Using Ceph
Our main use of Ceph is detailed in OpenStack Integration, next, but we can do some other things first.
Block Devices
We can create RADOS Block Devices with the rbd command:
rbd create na1 --size 1024
will create a 1GB block device in the rbd pool which we don't have (shakes fist at assumed default values).
So, for the sake of demagoguery let's create a foo pool and our na1 device in it:
ceph osd pool create foo 64 rbd create foo/na1 --size 1024
Which we can see by listing the pool contents:
# rbd ls -l foo NAME SIZE PARENT FMT PROT LOCK na1 1 GiB 2
Now we can map that to get a device name. This is a bit like using losetup (or lofiadm or ...) to turn a .iso file into a mountable device:
# rbd map foo/na1 rbd: sysfs write failed RBD image feature set mismatch. You can disable features unsupported by the kernel with "rbd feature disable foo/na1 object-map fast-diff deep-flatten". In some cases useful info is found in syslog - try "dmesg | tail". rbd: map failed: (6) No such device or address
Bah! This kernel, 3.10.0-1062.9.1.el7.x86_64, doesn't support those features. Let's do what it says and try again:
# rbd feature disable foo/na1 object-map fast-diff deep-flatten # rbd map foo/na1 /dev/rbd0
If we forgot what the mapping was:
# rbd device ls id pool namespace image snap device 0 foo na1 - /dev/rbd0
Cool, we have a device we can manipulate in the usual way:
# mkfs.xfs /dev/rbd0 meta-data=/dev/rbd0 isize=512 agcount=8, agsize=32768 blks = sectsz=512 attr=2, projid32bit=1 = crc=1 finobt=0, sparse=0 data = bsize=4096 blocks=262144, imaxpct=25 = sunit=1024 swidth=1024 blks naming =version 2 bsize=4096 ascii-ci=0 ftype=1 log =internal log bsize=4096 blocks=2560, version=2 = sectsz=512 sunit=8 blks, lazy-count=1 realtime =none extsz=4096 blocks=0, rtextents=0 # mount /dev/rbd0 /mnt
Filesystems
We can create a single mountable filesystem for which there is a three step process.
We'll just repeat that. You can create one filesystem. Ceph doesn't seemed designed for filesystem usage.
Metadata Server
This is the server we are going to mount the filesystem from. A monitor node or a storage node (or a dedicated metadata server node)?
We're not using it so we'll use a monitor node.

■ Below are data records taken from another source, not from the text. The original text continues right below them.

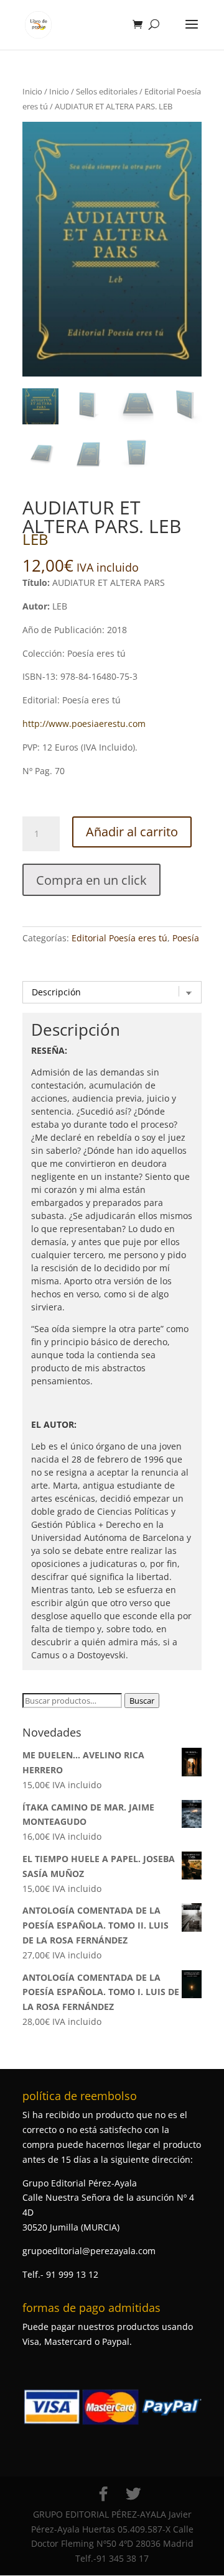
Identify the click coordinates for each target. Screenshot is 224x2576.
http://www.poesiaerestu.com (84, 723)
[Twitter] (133, 2494)
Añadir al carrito (132, 831)
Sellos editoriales (107, 91)
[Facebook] (103, 2494)
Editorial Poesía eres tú (119, 938)
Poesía (185, 938)
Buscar (141, 1700)
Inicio (32, 91)
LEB (35, 539)
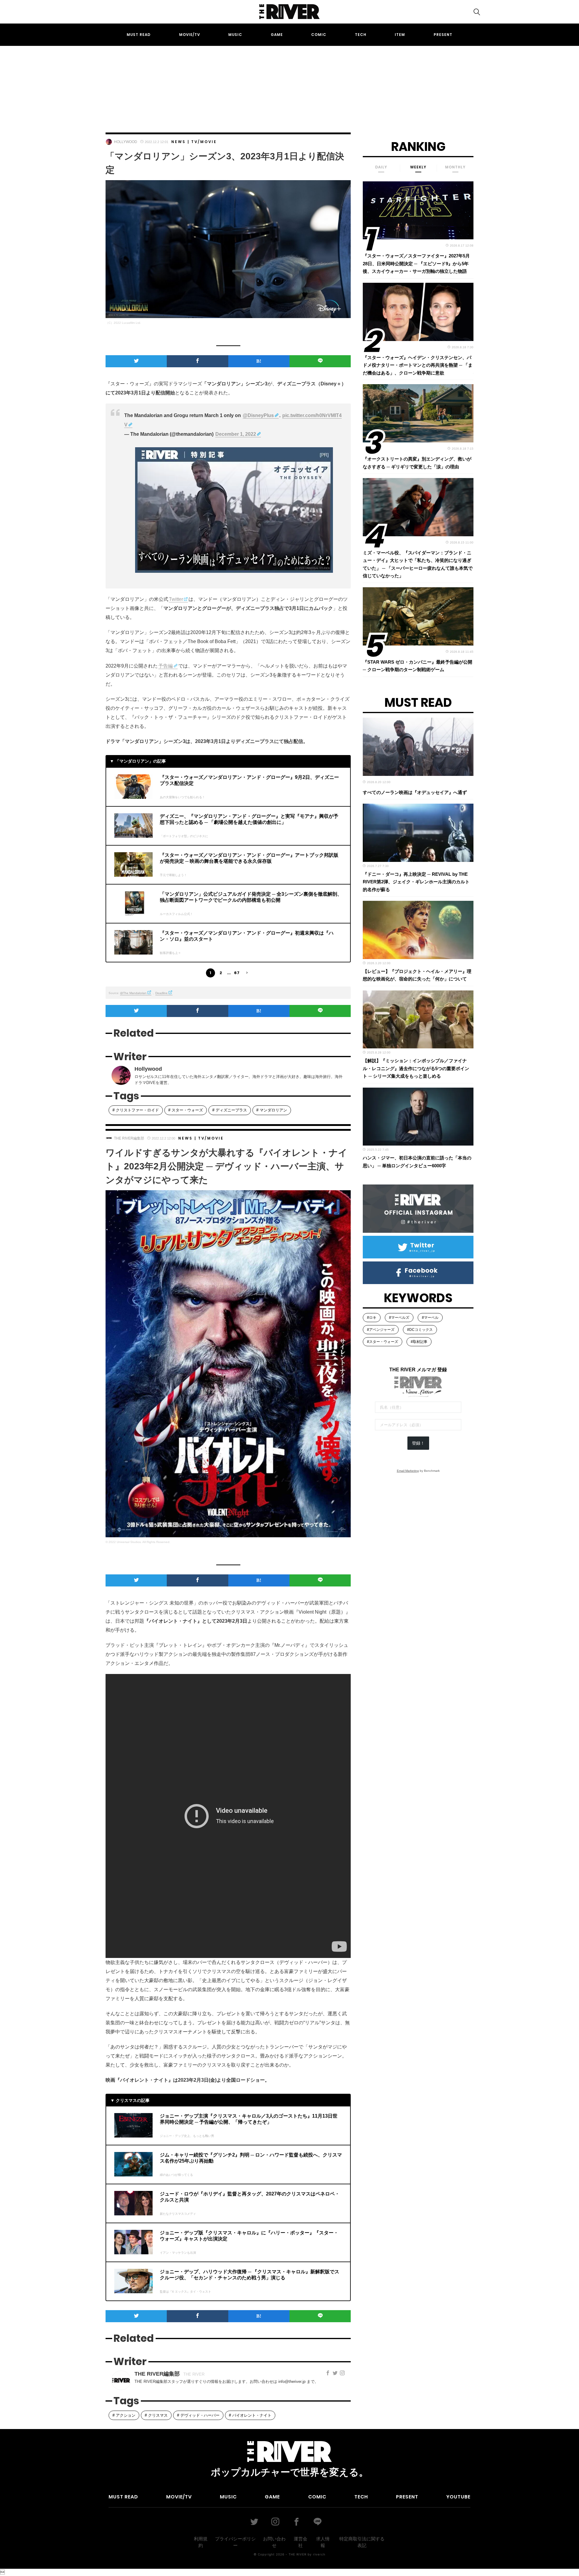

Continuing with the variables from setup:
Note
The MDS_ID must not start with a number.
MDS_ID=${HOST} mkdir /var/lib/ceph/mds/${CN}-${MDS_ID} cat <<EOF >> /etc/ceph/ceph.conf [mds.${MDS_ID}] host = ${MON_IP} EOF ( umask 077 ceph auth get-or-create mds.${MDS_ID} mon 'profile mds' mgr 'profile mds' mds 'allow *' osd 'allow *' > /var/lib/ceph/mds/${CN}-${MDS_ID}/keyring chown -R ceph:ceph /var/lib/ceph/mds/${CN}-${MDS_ID} ) systemctl enable ceph-mds@${MDS_ID} systemctl start ceph-mds@${MDS_ID}
Create a User
We can get a list of the current users with:
ceph auth ls
With our NFV hats on we'll create a user called client.nfv who'll have permission to access the nfv_data and nfv_metadata pools:
( umask 077 ceph auth get-or-create client.nfv mon 'allow r' mds 'allow r' osd 'allow rw pool nfv_data,allow rw pool nfv_metadata' -o /etc/ceph/nfv.keyring )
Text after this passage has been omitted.